Со дня его смерти прожита вторая жизнь. Дети, родившиеся в дни его похорон, давно перевалили за тот возраст, когда он написал «Войну и мир», «Анну Каренину», и уже вступили в пору «Воскресения». А он не ушел. Он остался в нашей жизни и сам со своими книгами, и еще более в многократных отражениях его литературных детей, внуков и правнуков (сколько их, этих пра-пра-пра!), в пересказах всех масштабов и родов, начиная со школьного учителя, задающего «образ Болконского», кончая всемирно известными артистами, писателями, учеными.
Как пробиться через все эти напластования к нему самому? Через книги, фильмы, статьи, слова? Как увидеть за этим величественным поворотом головы не призрачно бестелесного классика, а просто человека? Как объяснить самому себе этот феномен, называемый Львом Толстым?
М. Горький писал А. Чехову: «Смотришь на него, и ужасно приятно чувствовать себя тоже человеком, сознавать, что человек может быть Львом Толстым». Вслушайтесь в это великолепное «тоже», написанное человеком, который сам по себе был эпохой. Но и для него Толстой был эталоном возможностей человеческих, реализованных во всей полноте. Как это произошло, что фамилия, данная из нескольких миллиардов людей всего лишь сотням, превратилась в нечто гораздо большее – в имя возможностей человечества? Стала по смыслу большим, чем само слово «человек»? Как это произошло?
Снова и снова вглядываюсь в лицо щеголеватого офицерика с фатоватыми бачками, картинно взявшегося за портупею. Вот сидят они на фотографии, четыре брата. Они носили одну фамилию. Но один из них стал Львом Толстым и сохранил остальных от небытия. Только ли им дал он бессмертие? Но как отличить его на этой фотографии? Который из четырех? Можно ли угадать?

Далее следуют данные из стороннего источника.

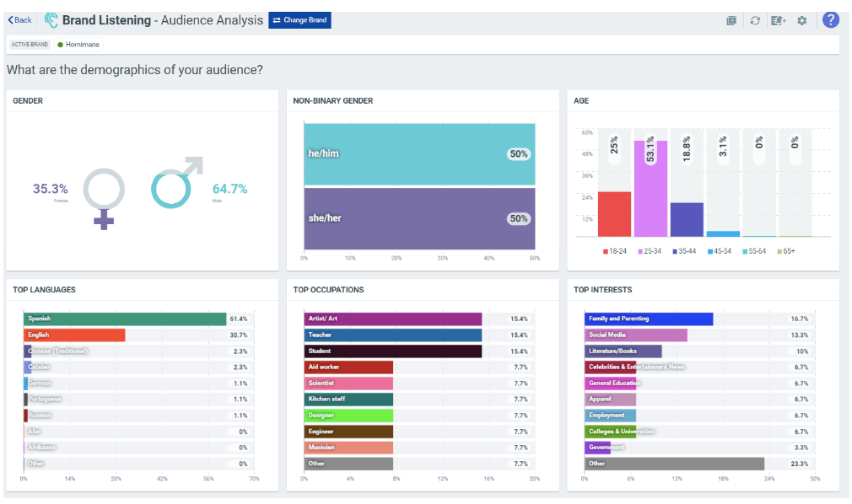Open help with the question mark icon

830,20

В гордой наивности первобытных материалистов, которым все ведомо и понятно и загадок в мире не оставлено ни одной, смеемся мы над бароном Мюнхгаузеном, несусветным вралем, который пытался уверить нас, будто вытащил сам себя из болота, ухватившись собственной рукой за косицу парика. Мы детерминисты. Мы совершенно точно знаем, что все на свете объективно обусловлено. Что нельзя приложить силу к самому себе, если нет внешней точки опоры. И вот: совершил человек преступление – куда смотрела общественность? Остался на второй год – куда школа смотрела? И пишут частные определения суды. И разбирают на педсоветах новые меры против объективных причин второгодничества. Но почему они так избирательны, эти «объективные причины»? На одних действуют, на других нет. А может быть, все-таки прав Мюнхгаузен? И дело в самом человеке, ухитрившемся потащить самого себя за косицу?
Лев Толстой был таким. Наивный человек, он не понимал и не признавал для себя объективной детерминированности мира. Он хотел изменяться сам. Он хотел и мир изменить, чтобы тот стал справедливым и счастливым.

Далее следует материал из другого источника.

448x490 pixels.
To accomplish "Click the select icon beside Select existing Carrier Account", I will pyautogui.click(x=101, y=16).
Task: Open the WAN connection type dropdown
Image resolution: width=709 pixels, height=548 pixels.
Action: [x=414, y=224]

Конечно, его формировали и объективные обстоятельства и прежде всего эпоха подготовки и развития русской революции. Вот откуда шло само осознание потребности, необходимости перемен! Но он-то верил, что все дело только в нем самом. И потому победил он, хотя живших с ним в эпоху тех же объективных обстоятельств были миллионы. Это была феноменальная жажда понять и упорядочить этот нелепый и колоссальный мир, привести его в соответствие с собственными представлениями о том, что добро и что зло.

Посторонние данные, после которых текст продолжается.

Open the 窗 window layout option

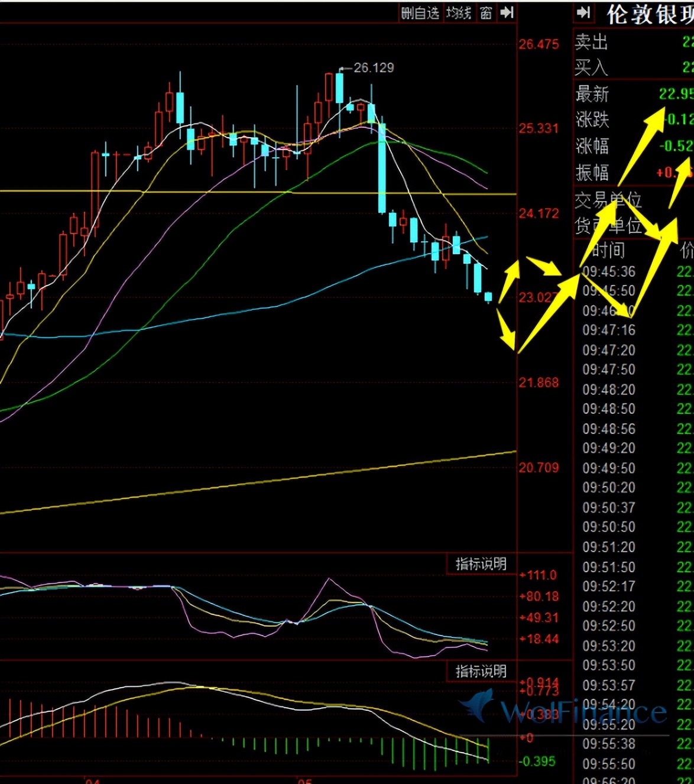486,13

Что для этого было нужно? Прежде всего правила поведения для себя, упорядочить самого себя... Он их составлял. Ежегодно, почти ежедневно. «Правила для развития воли телесной», в которых сказано: «Будь верен своему слову»... «Правила для развития воли чувственной», где замечено: «Все чувства, имеющие источником любовь ко всему миру, хороши, все чувства, имеющие источником самолюбие, дурны»... «Правила для подчинения воле чувства самолюбия» («Всегда говори правду») и «Правила для подчинения воле чувства корыстолюбия». «Правила для подчинения воле чувства любви» и «Правила для подчинения воле чувства всеобщей любви»... Правила для развития воли разумной. Для развития памяти. Для развития деятельности. Развития умственных способностей... Развития обдуманности... Уничтожения чувства самолюбия... Он был опутан этими правилами, как Гулливер лилипутами, с той только разницей, что создавал эти правила сам и опутывал себя сам, чтобы выработать нравственную силу, как вырабатывают спортсмены силу физическую, нагружая себя гирями, эспандерами, задавая себе моционы и рационы – все те ограничения, которые любому среднему, а точнее, посредственному, человеку кажутся нелепыми и ужасными. Потом он будет ахать и удивляться необыкновенным результатам, так и не уловив связи между этим тренажем и результатами.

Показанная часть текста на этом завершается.